Deal or no deal? The answer to that question promises to dictate currency market sentiment early in the week.

On Friday, equity and risk markets rallied on the hope that a bailout deal for Cyprus was close to being agreed upon.

News that Italian President Napolitano had given Bersani the mandate to form an Italian government also bolstered sentiment.

US stocks climbed 0.6% to 0.7%, helped by encouraging earnings reports from Nike and Tiffany.

As Italian and Spanish government bond yields drifted lower, EUR/USD was propelled from 1.2900 to almost 1.3000. Safe-haven currencies like the USD and JPY were generally shunned.

Depending on which newswire you look at, it appears a bailout deal for Cyprus is nearing completion (see below for latest details). Markets have increasingly priced in a benign outcome where a deal is reached before tonight’s ECB deadline.

Still, there is probably potential for an additional small relief rally in the EUR/USD and Asian stocks today should the deal be finalised. In contrast, more delays and uncertainty would undermine risk sentiment and send EUR/USD back below 1.2900.

It will also be worth keeping an eye on the Italian headlines this week as Bersani tries to cobble together a coalition government.

The Italian political gridlock has been one factor weighing on the EUR of late, so a resolution would be a clear EUR positive.

The potential for the EUR (and other currencies) to rally is amplified by the positioning of the speculative community.

According to the IMM data, net USD longs increased to the highest level since July last week.
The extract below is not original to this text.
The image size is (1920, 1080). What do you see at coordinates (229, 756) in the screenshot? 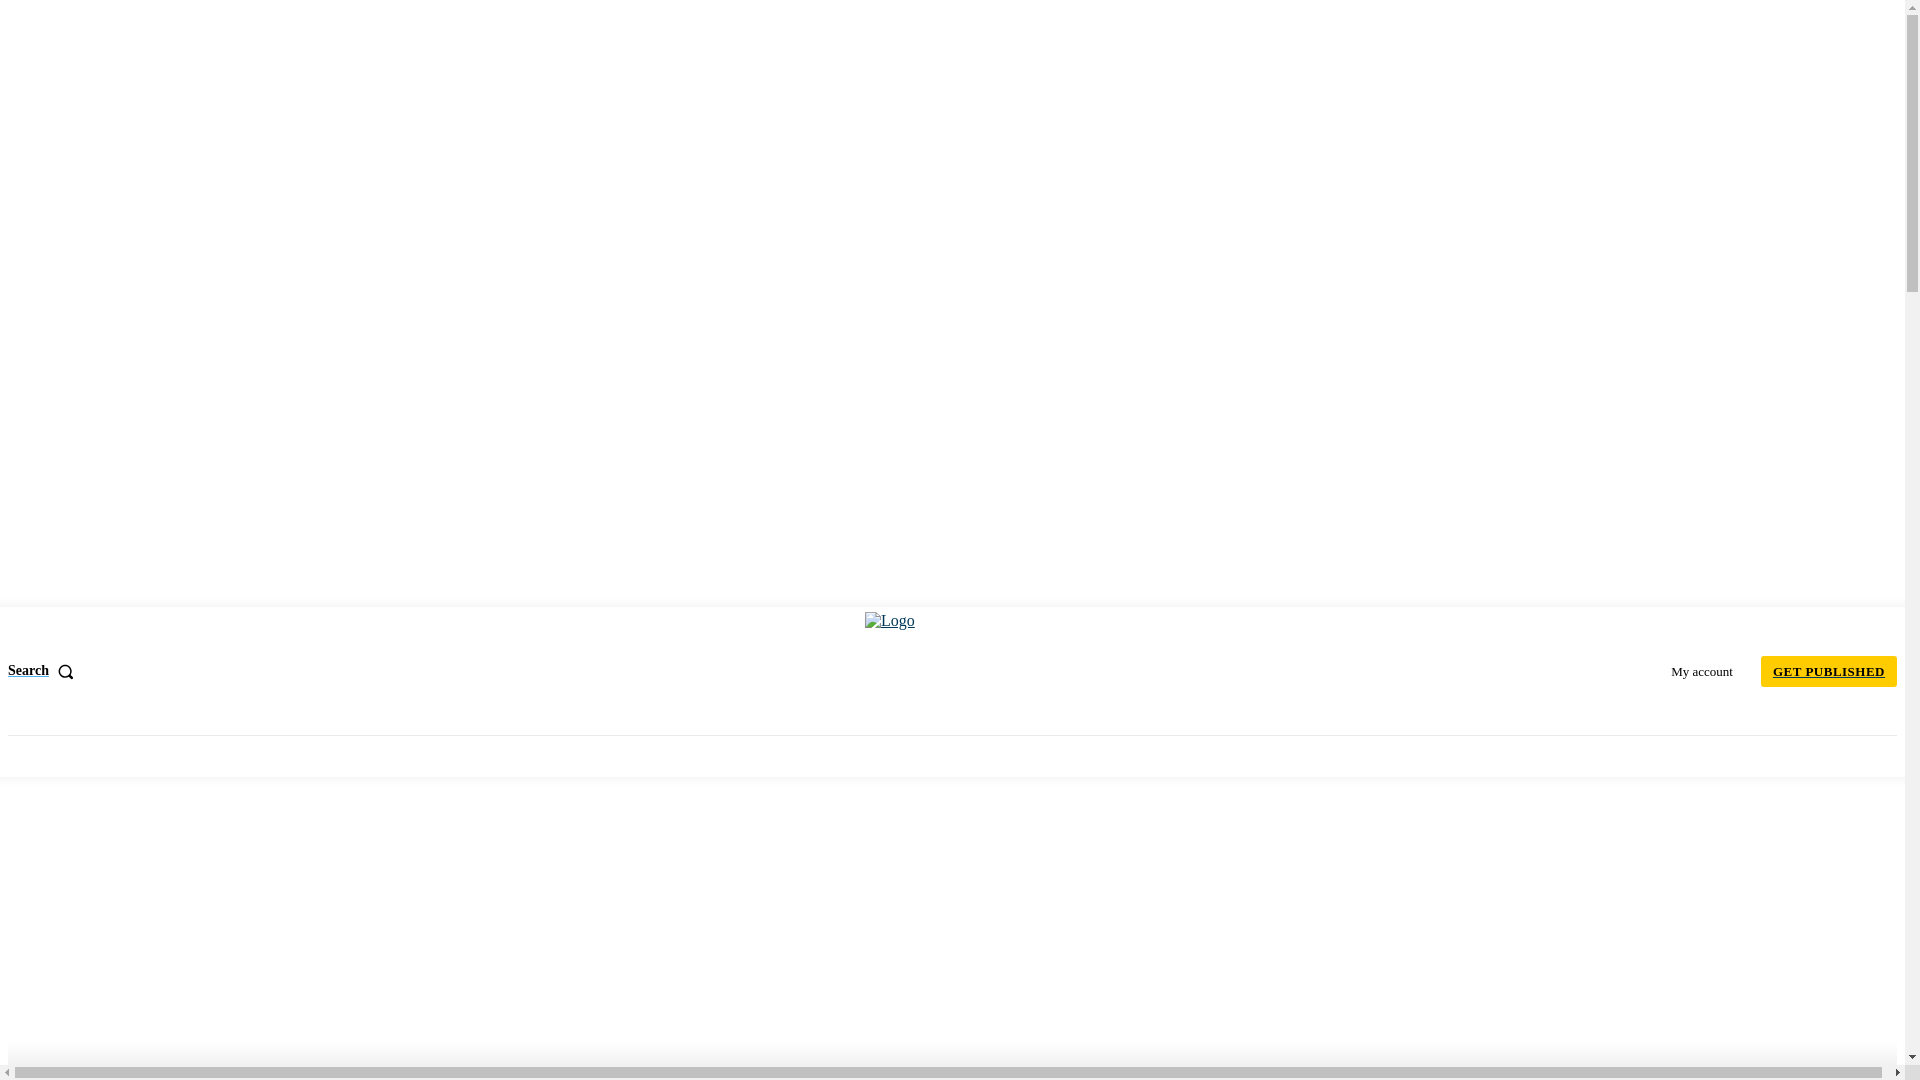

There is now a risk that the speculative community closes off some of this exposure in the run-in to the Easter holidays. If so, the USD could suffer.

Data-wise, the week ahead looks quiet. US data is mostly second tier, with Tuesday’s durable goods orders perhaps the highlight. The final estimate of Q4 US GDP is expected to be confirmed at 0.5% on an annualised rate.

The UK, European, and Australian data calendars are all fairly unexciting. There is a smattering of Fed speak littered through the week; Bernanke is speaking at a BoE-hosted debate tonight. But we doubt we’ll learn anything over and above the info-content of last week’s FOMC minutes.

Other News:

*Troika hikes Cyprus’s bailout contribution to €6.7b from €5.8b, but savings accounts of €100k or less will now be protected from the whopping 20% deposit levy.

*German IFO falls in March, for the first time since October, in another sign the recovery in Europe is losing steam (106.7 vs. 107.7 expected).

* Fitch places UK’s AAA rating negative watch.

Event Calendar:

25 March: US Chicago & Dallas Fed indices; Fed’s Bernanke, BoE’s King, and IMF’s Blanchard speak in London; 

26 March: NZ trade balance; AU RBA’s Stevens speaks; US durable goods orders; US consumer confidence; US new home sales;

27 March: NZ ANZ business survey; AU RBA Financial Stability Review; EU CPI; US pending home sales; US Fed’s Rosengren & Kocherlakota speak;

28 March: NZ building permits; AU credit; NZ credit; EU German unemployment;

29 March: Good Friday holiday; US Michigan consumer confidence.